This museum used to be a high school. It was built in 1962, in 1975 it became Security Office 21. S-21 is located in Phnom Penh, Cambodia. It was a Khmer Rouge concentration camp, a stop off before Choeunk Ek. Torture, murder, and other atrocities were committed here.
On October 13, 2000, I visited the museum. My moto driver Rocky took me there after he guided me through the Killing Fields (Choeunk Ek) and an artillery range where tourists were shooting AK-47s and grenade launchers (at chickens and cows) I did not shoot.
Rocky stopped in front of a compound surrounded by a gated wall laced with barbed wire. I walked through the gate where three women were seated at a table. I paid them two dollars, they handed me a brochure. Following a path and a sign which read "Building A" I looked around a courtyard surrounded by four buildings. The first building was dirty grey, four stories, with an outdoor hallway on each floor that overlooked a courtyard (all the buildings were like this). On each balcony were doors that led into what used to be classrooms, a mesh of barbed wire gated each upper floor balcony. Posted on the front of the first building were regulations for the prisoners:
- You must answer accordingly to my questions. Do not turn them away.

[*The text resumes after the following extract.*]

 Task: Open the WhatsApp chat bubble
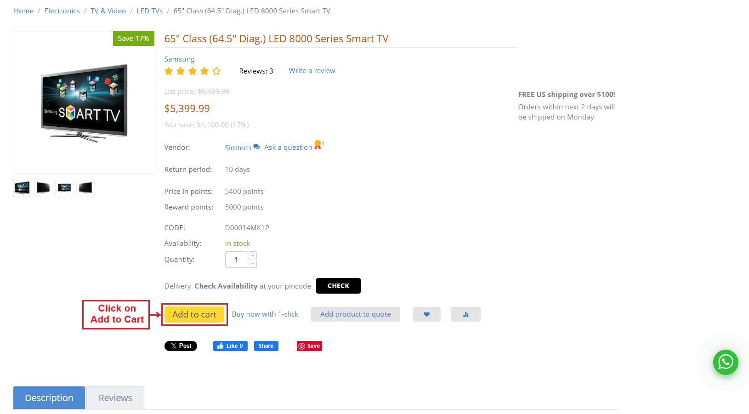(x=725, y=362)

- Do not try to hide the facts by asking questions, you are prohibited to contest me.
- Do not be foolish, as you are an enemy of the state.
- You must immediately answer my questions without wasting time to reflect.

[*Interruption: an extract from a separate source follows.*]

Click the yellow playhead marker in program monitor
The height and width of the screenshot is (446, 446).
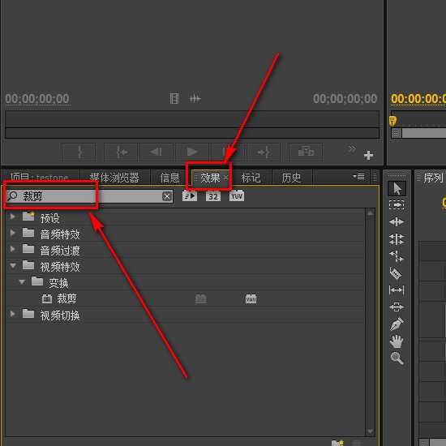pos(392,120)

- Do not tell me about your crimes.
- While receiving punishment you must not cry at all.
- Do nothing. Sit still and wait for my orders.
- If there are no orders, keep quiet. When I ask you to do something. You must do it right away without protesting.

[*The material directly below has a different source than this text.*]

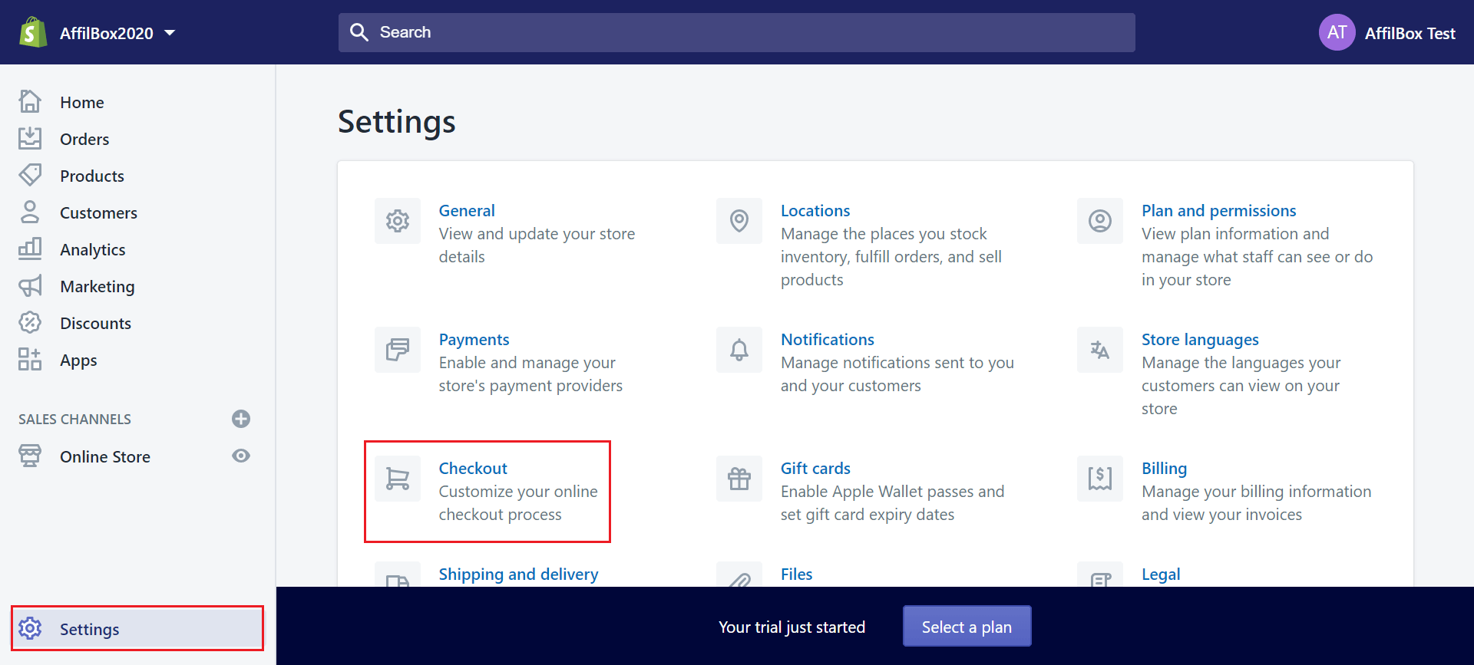Image resolution: width=1474 pixels, height=665 pixels.
Task: Add a sales channel with plus icon
Action: pyautogui.click(x=241, y=419)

- If you don’t follow all the above rules, you shall get many lashes of electric wire.
- If you disobey any point orders, you shall get ten lashes or five shocks of electric.
I stepped up a few stairs to the first room. I felt cold instantly. I hadn't felt this way since I had been to Terezin. The room had a photo on the wall -a charred body strapped to the wire frame of a cot. The cot was still in the room, on the floor were blood stains and an ammo box rested on its side in the corner. I stepped out and opened the brochure. Taking a deep breath, my eyes scanned the page to discover that Building A was left just as it had been found after the liberation of Phnom Penh. 14 rooms, 14 victims of torture. Each room was photographed and the photo was put on the wall. So I went through each room stepping out of one and into the other. Feeling the cool awful history creep through me.
Building B consisted of 8 X 4 cells, complete with an ammo box for defecation and gas bottles for urination, prisoners had to ask permission for either. I was able to walk up to all four stories of this building, the steps reeked of urine. Each room on each floor were cells separated by wood, by brick, mazes of cells. Building C was gutted, the lower levels had photos of the victims. Similar to the Nazis, the Khmer Rouge took pictures of their prisoners and kept written accounts. These were posted along artists depictions of the atrocities that occurred at S-21, various torture techniques; electrocution, shackles, being stung by scorpions, water torture, babies taken right out of the womb and crushed against the walls. The worst part is that the guards administering these tortures were just kids. Trained and brainwashed by the Khmer Rouge, 9-15 year old children were the prison guards.
Building D was an interrogation room adjacent to the guards quarters, complete with leather couches.
12,000 - 17,000 victims, including foreign journalists and photographers went through S-21 and were systematically murdered between 1976 and 1979.
In Building C, there are holes in the wall where the chains that secured prisoners had been ripped out. In these holes small sparrow like birds were nesting, each darting in and out of the building windows back into their colony of nests. The sounds they made (flapping wings, short chirps), echoed through the open spaces that twenty years ago served as horror were the only sounds I heard there.